Foreign reserves fall by US$ 423 Mn in June as imports surge

Sri Lanka's official foreign reserves declined by US$ 423 million to US$ 6.54 billion in June 2026, according to First Capital Research (FCR).


The research firm also noted that merchandise imports rose sharply in May 2026, increasing 45.4% year-on-year (YoY) to US$ 2.19 billion, reflecting stronger domestic demand and higher spending on fuel and intermediate goods.

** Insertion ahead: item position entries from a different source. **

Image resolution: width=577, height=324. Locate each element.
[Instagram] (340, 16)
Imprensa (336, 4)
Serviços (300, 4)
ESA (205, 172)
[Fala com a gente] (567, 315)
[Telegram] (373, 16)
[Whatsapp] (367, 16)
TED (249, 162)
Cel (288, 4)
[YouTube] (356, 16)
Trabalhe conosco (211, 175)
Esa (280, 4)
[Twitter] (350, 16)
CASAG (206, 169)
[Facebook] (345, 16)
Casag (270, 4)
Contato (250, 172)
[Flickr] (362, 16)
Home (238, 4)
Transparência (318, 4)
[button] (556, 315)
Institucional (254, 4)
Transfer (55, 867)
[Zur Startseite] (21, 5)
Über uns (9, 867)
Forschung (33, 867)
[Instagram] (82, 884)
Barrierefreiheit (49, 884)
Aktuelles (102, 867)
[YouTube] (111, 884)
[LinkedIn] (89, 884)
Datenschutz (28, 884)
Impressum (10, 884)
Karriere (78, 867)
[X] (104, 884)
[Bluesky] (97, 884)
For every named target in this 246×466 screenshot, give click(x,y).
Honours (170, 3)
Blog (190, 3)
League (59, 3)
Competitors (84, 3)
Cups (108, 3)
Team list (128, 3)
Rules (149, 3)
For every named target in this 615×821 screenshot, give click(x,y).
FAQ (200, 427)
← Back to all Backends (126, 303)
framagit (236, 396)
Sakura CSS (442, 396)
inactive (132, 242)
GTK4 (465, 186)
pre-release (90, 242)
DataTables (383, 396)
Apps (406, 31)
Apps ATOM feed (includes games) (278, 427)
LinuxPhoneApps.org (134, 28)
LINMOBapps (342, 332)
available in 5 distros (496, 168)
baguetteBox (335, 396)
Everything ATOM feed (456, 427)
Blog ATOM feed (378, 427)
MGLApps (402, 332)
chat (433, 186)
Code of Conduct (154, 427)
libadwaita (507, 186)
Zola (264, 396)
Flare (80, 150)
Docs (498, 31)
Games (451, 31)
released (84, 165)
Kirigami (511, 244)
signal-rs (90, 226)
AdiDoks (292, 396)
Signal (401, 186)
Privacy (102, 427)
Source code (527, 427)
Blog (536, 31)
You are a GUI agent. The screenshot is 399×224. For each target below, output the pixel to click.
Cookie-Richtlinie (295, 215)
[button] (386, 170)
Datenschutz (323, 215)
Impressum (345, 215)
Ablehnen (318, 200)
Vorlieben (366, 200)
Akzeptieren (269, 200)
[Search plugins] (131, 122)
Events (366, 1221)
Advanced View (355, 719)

All major import categories recorded growth during the month, with intermediate goods posting the highest increase of 53.0% YoY, followed by consumer goods at 44.4% YoY and investment goods and other imports at 25.3% YoY.


Within consumer goods, non-food imports rose 57.3% YoY, while food and beverage imports increased 25.9% YoY. Among intermediate goods, fuel imports surged 112.0% YoY and fertiliser imports climbed 130.1% YoY, making the largest contribution to the increase.


Meanwhile, merchandise exports reached US$ 1.22 billion in May 2026, recording an 18.3% YoY increase. The growth was driven primarily by a 23.8% YoY rise in industrial exports, while agricultural exports edged up 0.4% YoY and mineral and other exports increased 29.7% YoY.


Within industrial exports, petroleum products recorded the strongest growth at 118.8% YoY, followed by food, beverages and tobacco (10.4% YoY) and textiles and garments (6.7% YoY). In the agricultural sector, coconut exports increased 26.9% YoY, while exports of tea, spices and seafood recorded marginal declines.


As a result of the faster growth in imports, Sri Lanka's current account balance recorded a deficit of US$ 194.5 million in May 2026, compared with a surplus of US$ 171.3 million in the corresponding month of 2025, FCR said.